● **OBJECTIVE**:
Duplicate the rows between the line holding "1438x876 pixels." and the line holding "[x=485, y=317]", inclusive. Reproduce them without any change.

● **RAW RECORDS**:
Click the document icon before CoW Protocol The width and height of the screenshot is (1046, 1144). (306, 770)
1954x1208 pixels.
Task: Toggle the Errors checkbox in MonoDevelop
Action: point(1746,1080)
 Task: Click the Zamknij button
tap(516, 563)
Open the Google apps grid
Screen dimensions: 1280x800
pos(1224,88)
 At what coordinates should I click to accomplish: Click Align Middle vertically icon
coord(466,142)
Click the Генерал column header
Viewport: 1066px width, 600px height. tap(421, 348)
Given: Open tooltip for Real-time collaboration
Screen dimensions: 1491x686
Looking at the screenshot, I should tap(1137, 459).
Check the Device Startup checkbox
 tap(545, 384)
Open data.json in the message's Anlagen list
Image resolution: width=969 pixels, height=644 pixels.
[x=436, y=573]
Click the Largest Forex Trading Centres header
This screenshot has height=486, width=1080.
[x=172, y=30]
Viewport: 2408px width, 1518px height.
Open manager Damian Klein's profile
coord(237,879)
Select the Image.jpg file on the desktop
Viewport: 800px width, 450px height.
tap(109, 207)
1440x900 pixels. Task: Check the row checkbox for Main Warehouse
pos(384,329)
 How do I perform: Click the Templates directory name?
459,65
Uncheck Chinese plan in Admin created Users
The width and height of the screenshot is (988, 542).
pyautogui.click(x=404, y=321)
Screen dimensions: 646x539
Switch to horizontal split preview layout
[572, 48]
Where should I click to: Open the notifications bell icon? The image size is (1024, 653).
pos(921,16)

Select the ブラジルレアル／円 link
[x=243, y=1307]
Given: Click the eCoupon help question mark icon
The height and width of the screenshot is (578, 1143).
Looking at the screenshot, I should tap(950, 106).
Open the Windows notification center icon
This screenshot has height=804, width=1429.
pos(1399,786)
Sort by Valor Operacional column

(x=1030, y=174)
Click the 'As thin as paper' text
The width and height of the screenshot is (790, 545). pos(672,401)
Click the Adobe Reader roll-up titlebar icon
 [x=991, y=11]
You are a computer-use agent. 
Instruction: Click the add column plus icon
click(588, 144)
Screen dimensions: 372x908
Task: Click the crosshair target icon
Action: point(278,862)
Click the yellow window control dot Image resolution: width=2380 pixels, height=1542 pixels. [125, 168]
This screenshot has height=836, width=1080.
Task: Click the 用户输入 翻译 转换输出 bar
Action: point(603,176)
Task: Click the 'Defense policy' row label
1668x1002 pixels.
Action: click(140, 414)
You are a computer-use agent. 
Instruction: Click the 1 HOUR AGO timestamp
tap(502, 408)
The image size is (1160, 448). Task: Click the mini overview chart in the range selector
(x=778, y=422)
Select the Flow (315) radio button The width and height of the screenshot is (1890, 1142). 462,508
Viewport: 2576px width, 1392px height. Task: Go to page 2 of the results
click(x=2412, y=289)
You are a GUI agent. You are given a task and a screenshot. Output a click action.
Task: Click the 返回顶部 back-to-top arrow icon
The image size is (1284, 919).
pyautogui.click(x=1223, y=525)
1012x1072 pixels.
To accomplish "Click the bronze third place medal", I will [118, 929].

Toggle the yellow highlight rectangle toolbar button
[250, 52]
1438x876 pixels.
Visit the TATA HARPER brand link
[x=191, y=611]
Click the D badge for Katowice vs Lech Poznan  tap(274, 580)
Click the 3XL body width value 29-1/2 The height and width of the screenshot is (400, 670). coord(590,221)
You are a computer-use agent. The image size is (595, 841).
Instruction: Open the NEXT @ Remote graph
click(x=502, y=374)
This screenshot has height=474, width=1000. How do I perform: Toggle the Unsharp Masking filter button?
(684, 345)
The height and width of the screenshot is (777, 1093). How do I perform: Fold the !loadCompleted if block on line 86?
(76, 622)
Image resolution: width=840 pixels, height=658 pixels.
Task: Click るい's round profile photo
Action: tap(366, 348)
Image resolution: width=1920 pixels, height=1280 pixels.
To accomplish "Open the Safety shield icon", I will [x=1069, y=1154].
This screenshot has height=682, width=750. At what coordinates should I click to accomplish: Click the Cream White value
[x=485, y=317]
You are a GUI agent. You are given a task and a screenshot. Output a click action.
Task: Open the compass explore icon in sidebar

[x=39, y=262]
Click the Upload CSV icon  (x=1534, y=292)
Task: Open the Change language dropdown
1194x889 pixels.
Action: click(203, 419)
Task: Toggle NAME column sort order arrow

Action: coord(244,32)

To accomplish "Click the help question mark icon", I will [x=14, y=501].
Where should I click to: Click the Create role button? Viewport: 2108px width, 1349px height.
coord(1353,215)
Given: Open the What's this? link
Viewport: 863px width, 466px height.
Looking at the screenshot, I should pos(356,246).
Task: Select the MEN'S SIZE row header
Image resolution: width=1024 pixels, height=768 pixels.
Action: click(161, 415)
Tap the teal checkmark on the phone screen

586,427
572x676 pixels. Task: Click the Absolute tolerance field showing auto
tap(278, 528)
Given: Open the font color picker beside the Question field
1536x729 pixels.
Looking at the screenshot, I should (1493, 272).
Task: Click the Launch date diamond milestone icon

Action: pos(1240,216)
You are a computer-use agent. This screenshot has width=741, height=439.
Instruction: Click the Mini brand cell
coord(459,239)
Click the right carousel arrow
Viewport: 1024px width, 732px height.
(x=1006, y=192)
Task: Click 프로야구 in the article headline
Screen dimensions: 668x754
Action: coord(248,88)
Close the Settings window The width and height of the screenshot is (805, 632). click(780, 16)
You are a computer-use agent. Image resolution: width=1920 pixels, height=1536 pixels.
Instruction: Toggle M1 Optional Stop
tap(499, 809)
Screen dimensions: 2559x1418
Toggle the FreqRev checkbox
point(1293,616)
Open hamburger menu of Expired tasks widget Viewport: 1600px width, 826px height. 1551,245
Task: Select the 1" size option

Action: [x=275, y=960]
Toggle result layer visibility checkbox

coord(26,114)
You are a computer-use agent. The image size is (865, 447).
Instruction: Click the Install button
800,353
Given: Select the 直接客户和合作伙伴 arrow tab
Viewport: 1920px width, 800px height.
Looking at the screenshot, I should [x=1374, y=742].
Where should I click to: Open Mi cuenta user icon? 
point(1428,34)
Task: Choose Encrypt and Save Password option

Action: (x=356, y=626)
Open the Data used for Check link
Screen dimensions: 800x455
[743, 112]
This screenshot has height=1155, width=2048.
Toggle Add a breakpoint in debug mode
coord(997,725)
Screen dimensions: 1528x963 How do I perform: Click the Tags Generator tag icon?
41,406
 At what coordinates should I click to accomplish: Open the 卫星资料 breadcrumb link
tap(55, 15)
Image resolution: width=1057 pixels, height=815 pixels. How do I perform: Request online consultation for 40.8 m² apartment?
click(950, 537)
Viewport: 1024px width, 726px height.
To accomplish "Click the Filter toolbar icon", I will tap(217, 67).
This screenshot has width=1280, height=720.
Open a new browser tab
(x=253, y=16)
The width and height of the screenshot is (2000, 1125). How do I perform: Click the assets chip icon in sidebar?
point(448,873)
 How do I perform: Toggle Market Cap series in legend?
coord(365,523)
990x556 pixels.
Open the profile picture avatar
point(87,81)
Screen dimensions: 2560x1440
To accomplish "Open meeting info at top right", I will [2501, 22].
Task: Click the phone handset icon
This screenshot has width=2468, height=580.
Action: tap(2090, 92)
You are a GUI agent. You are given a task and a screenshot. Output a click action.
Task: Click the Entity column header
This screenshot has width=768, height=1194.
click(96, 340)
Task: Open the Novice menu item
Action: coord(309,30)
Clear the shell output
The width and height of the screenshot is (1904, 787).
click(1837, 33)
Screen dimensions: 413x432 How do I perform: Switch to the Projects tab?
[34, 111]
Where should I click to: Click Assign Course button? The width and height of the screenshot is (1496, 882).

● **FULL OUTPUT**:
1438x876 pixels.
Visit the TATA HARPER brand link
[x=191, y=611]
Click the D badge for Katowice vs Lech Poznan  tap(274, 580)
Click the 3XL body width value 29-1/2 The height and width of the screenshot is (400, 670). coord(590,221)
You are a computer-use agent. The image size is (595, 841).
Instruction: Open the NEXT @ Remote graph
click(x=502, y=374)
This screenshot has height=474, width=1000. How do I perform: Toggle the Unsharp Masking filter button?
(684, 345)
The height and width of the screenshot is (777, 1093). How do I perform: Fold the !loadCompleted if block on line 86?
(76, 622)
Image resolution: width=840 pixels, height=658 pixels.
Task: Click るい's round profile photo
Action: tap(366, 348)
Image resolution: width=1920 pixels, height=1280 pixels.
To accomplish "Open the Safety shield icon", I will [x=1069, y=1154].
This screenshot has height=682, width=750. At what coordinates should I click to accomplish: Click the Cream White value
[x=485, y=317]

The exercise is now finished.